En esas líneas está el núcleo del fallo: un llamado a restaurar la cordura jurídica, a recordar que la legalidad y el plazo razonable no son tecnicismos, sino los cimientos que separan al Estado de Derecho del espectáculo punitivo.
Por otra parte, los magistrados Ochoa, Hernández, Domínguez, Gutiérrez y Morales no improvisaron una interpretación: siguieron el mismo estándar que emplean tribunales constitucionales de Europa y América Latina para frenar los excesos del derecho penal expansivo. Incluso el voto en minoría de Luz Pacheco —tan celebrado por la prensa progresista— reconoció irregularidades en el proceso, aunque, en su criterio, debían resolverse en sede ordinaria. Lo que los críticos llaman “invasión de competencias” fue, en realidad, el último recurso de un sistema que había perdido la compostura.
Pero en lugar de reconocer la falla, la izquierda cambió de puntería: si el proceso se cae por sus propios vicios, ahora hay que culpar al árbitro. Así, el Tribunal Constitucional pasó a ser el villano. Luz Pacheco y Manuel Monteagudo, los dos votos en minoría, se convirtieron en próceres mediáticos. Los portales jurídicos de siempre —los que callan cuando los fiscales pisotean el debido proceso— descubrieron de pronto su pasión por la “separación de poderes”. Y los mismos analistas que festejaban la prisión preventiva como si fuera justicia poética ahora lloran por la institucionalidad. El chiste se cuenta solo.

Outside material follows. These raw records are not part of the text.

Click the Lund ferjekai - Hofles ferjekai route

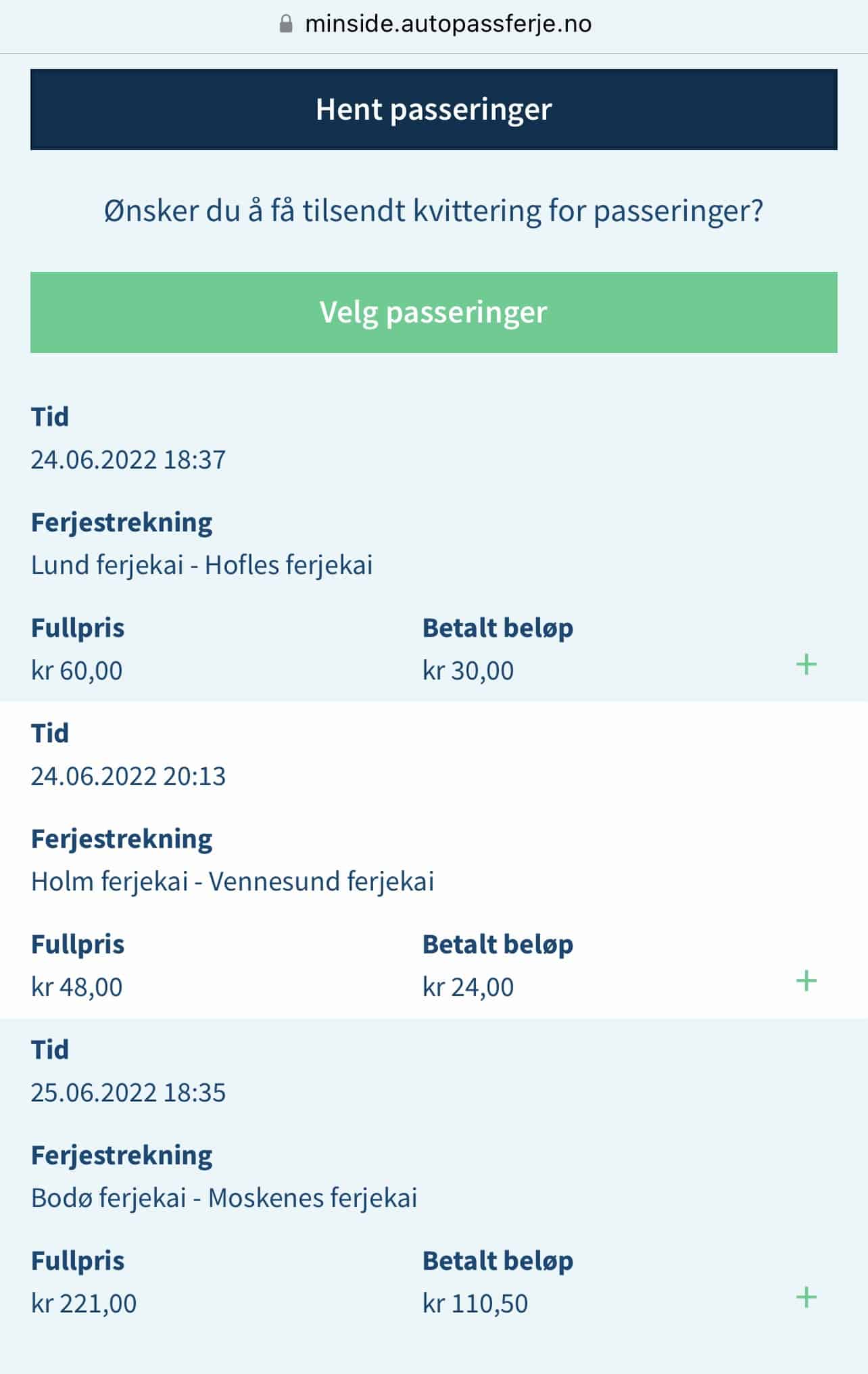201,565
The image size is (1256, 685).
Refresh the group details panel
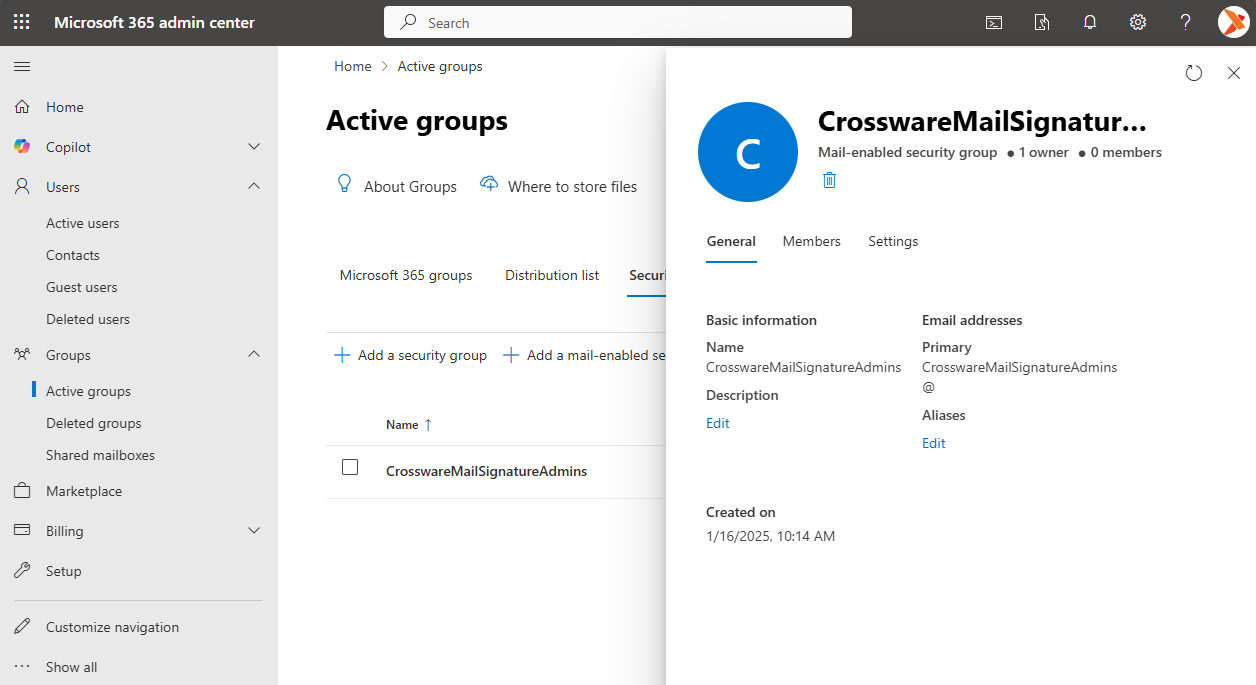(1193, 73)
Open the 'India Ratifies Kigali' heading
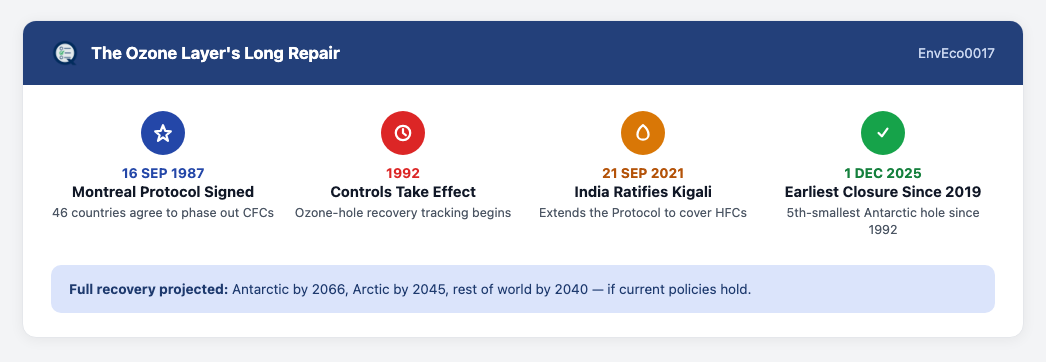1046x362 pixels. click(x=643, y=192)
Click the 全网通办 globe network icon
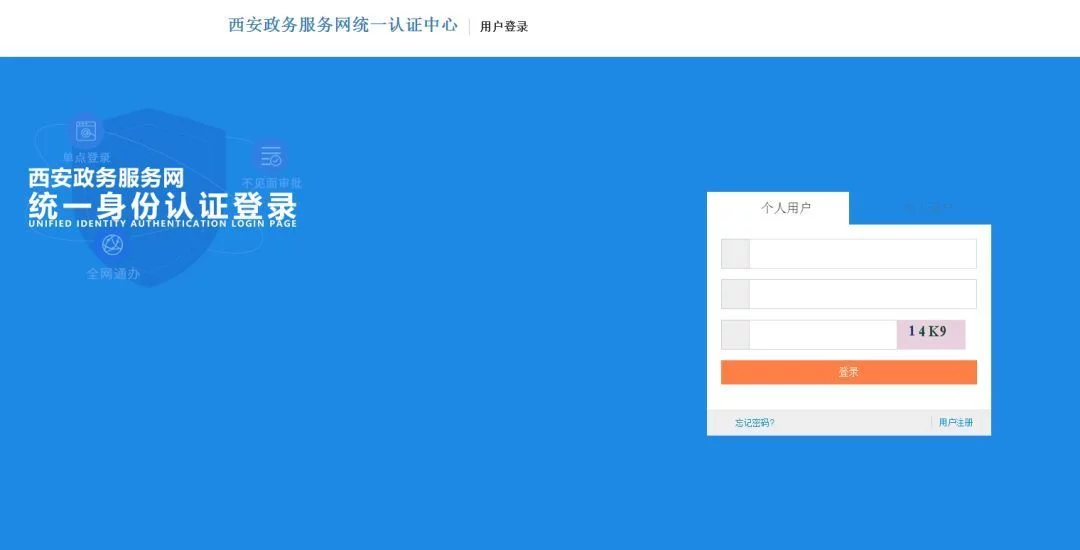This screenshot has width=1080, height=550. pyautogui.click(x=112, y=244)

Sin subestimar su capacidad para hilar narrativas, la operación es evidente: opacar el contenido del fallo y reemplazarlo por una media verdad. Ya no se discute la violación del principio de legalidad, ni los nueve años de proceso sin sentencia, ni el abuso de medidas coercitivas. El foco está en el miedo: si el TC corrige a la fiscalía, el país queda indefenso. Ese es el nuevo relato. Como si el derecho dependiera de la militancia. Como si cuestionar a un fiscal fuera una forma de traición. Como si el Perú sólo pudiera avanzar bajo ese régimen moral que habían diseminado en el sistema judicial.
Lo que ocurrió, en realidad, fue un acto mínimo de higiene constitucional. El tribunal recordó que el derecho no puede adaptarse al enemigo del momento. Que el poder de acusar no equivale al derecho de arruinar una vida durante una década. Que la finalidad política —ganar una elección— no es sinónimo de delito. Y que, en un Estado de Derecho, no se castiga con el proceso, sino con la sentencia. Es triste que haya que recordarlo, pero aquí estamos: celebrando como “histórico” algo que debería ser normal.

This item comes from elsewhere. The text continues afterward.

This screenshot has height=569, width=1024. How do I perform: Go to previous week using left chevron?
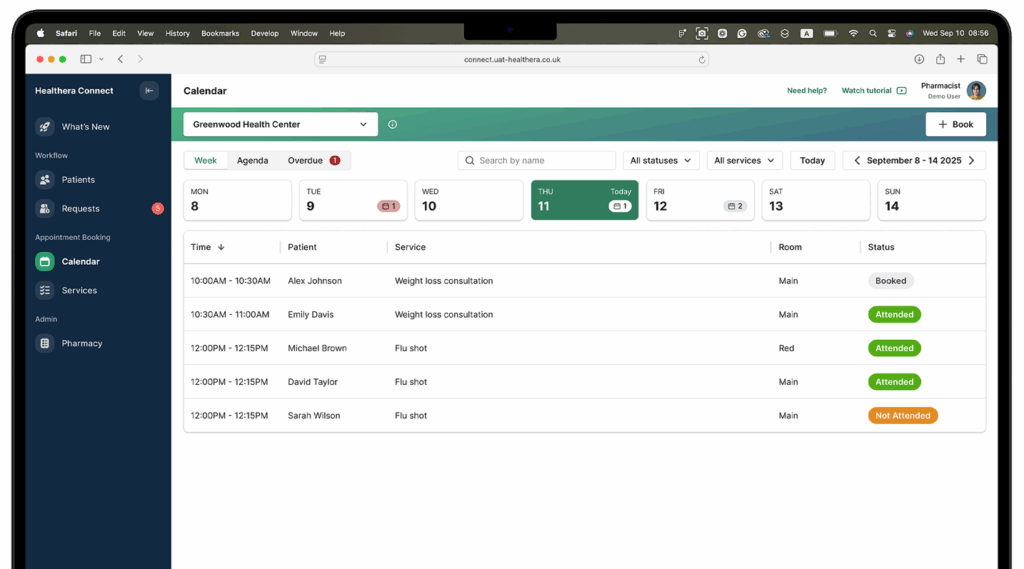[857, 161]
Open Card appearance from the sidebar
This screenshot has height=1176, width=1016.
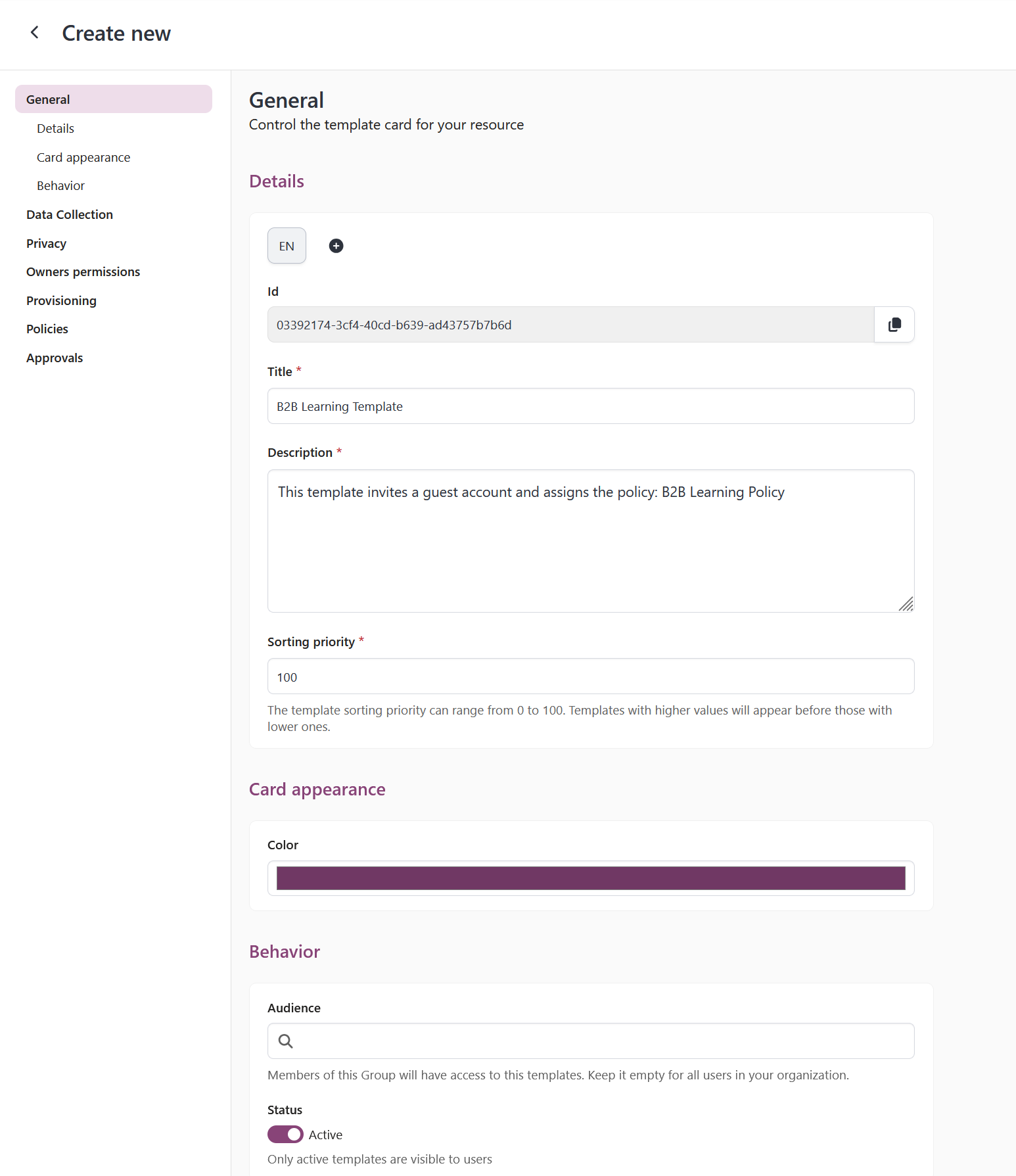tap(83, 156)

Los datos bastan para entenderlo todo: el expediente 55-2017 acumuló más de nueve años de trámite, diecinueve devoluciones fiscales, tres prisiones preventivas declaradas excesivas y cuatro acusaciones reformuladas para encajar en un tipo penal que ni siquiera existía cuando ocurrieron los hechos. Mientras tanto, otros casos más graves y con pruebas materiales sólidas siguen durmiendo en los archivos del Ministerio Público. Esa asimetría revela un problema que aún muchos callan.
Por lo tanto, el diagnóstico es simple: el TC no defendió a Keiko Fujimori; defendió la idea del límite, del Estado de Derecho. En este caso, desde un caso que a un sector específico le genera escozor. Se les ha recordado a muchos que la justicia no tiene bandos, que los derechos no se calibran según la ideología y que la Constitución, aunque la intenten silenciar, sigue siendo la última palabra.
El resto es ruido. Y en ese ruido, quienes más gritan suelen ser los que más temen que vuelva a haber justicia de verdad.